# Improving Embedded Systems Code Quality Using Static Code Analysis

#### julprogrammer

Joined Feb 12, 2020
1
It’s not a secret that the code quality standards for embedded systems software are much higher than those for games, photo editors and others. The requirements have increased after cases when hardware having got out of control caused a lot of tragic situations and, at best, great deal of money was spent for nothing. The article tells about the ways of improving code quality.

#### 402DF855

Joined Feb 9, 2013
223
I'm not much in favor of MISRA, and static analyzers can be useful. But the key to software quality, embedded or otherwise, is testing:

"The erroneous module of the fifth model wasn’t tested properly."

#### MrChips

Joined Oct 2, 2009
21,894
The key to quality engineering is design.
The key to quality assurance is testing.

#### ApacheKid

Joined Jan 12, 2015
157
I've discovered over the past few years that it is often imperative languages themselves that cause poor quality/reliability. Believe it or not functional languages can have a huge impact and often totally eliminate problems that plague imperative code.

There's a common saying in the functional world - if it compiles it works - this isn't too much of an exaggeration either.

Functional languages either don't support or strongly discourage:

1. Variables
2. Loops
3. Null
4. If/then/else

This might at first seem pretentious but it isn't, the removal of these mechanisms really does avoid a huge number of scenarios that are difficult to identify or debug.

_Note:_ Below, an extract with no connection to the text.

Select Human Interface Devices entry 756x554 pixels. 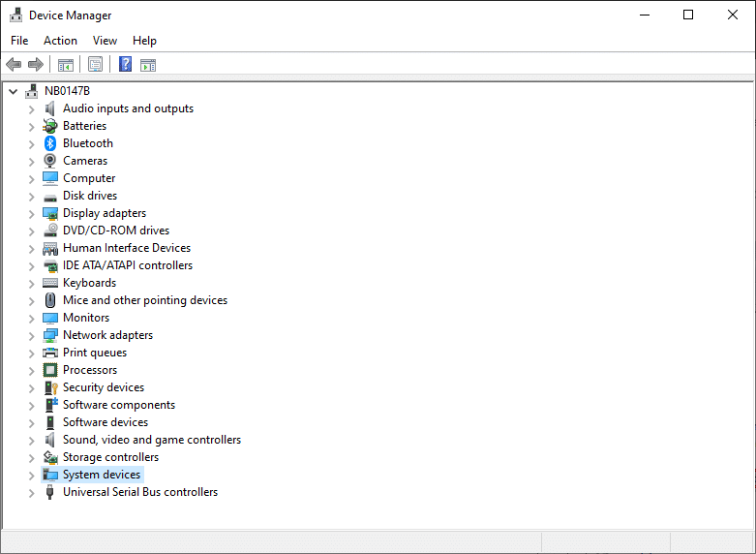126,248
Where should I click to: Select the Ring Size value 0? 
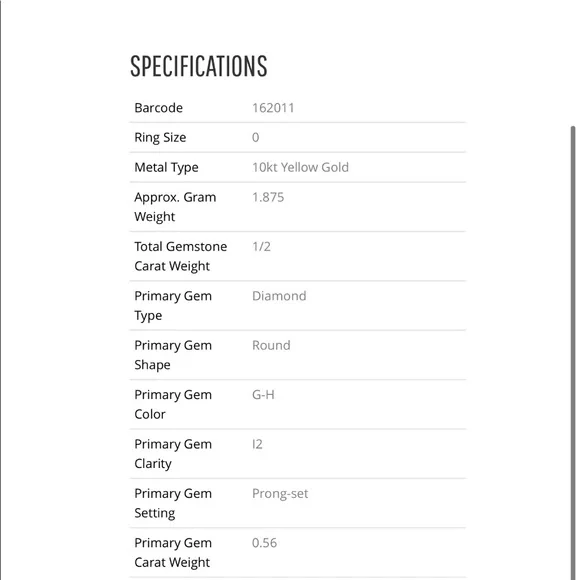coord(256,138)
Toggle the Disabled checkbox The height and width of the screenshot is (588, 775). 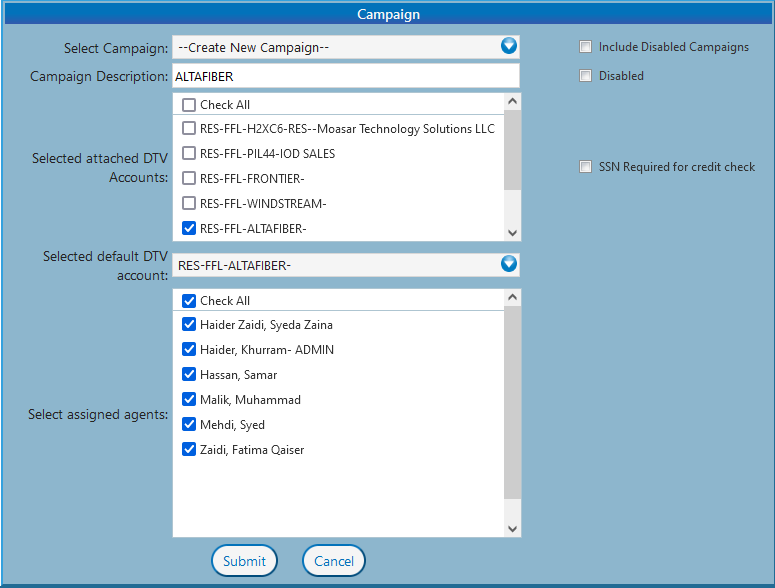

In fact functional compilers do more powerful static analysis which is further aided by the lack of these concepts.

Unfortunately there are no functional languages well suited to microcontroller development, C and the loathesome C++ dominate this genre of software.

#### nsaspook

Joined Aug 27, 2009
7,598
I've discovered over the past few years that it is often imperative languages themselves that cause poor quality/reliability. Believe it or not functional languages can have a huge impact and often totally eliminate problems that plague imperative code.

There's a common saying in the functional world - if it compiles it works - this isn't too much of an exaggeration either.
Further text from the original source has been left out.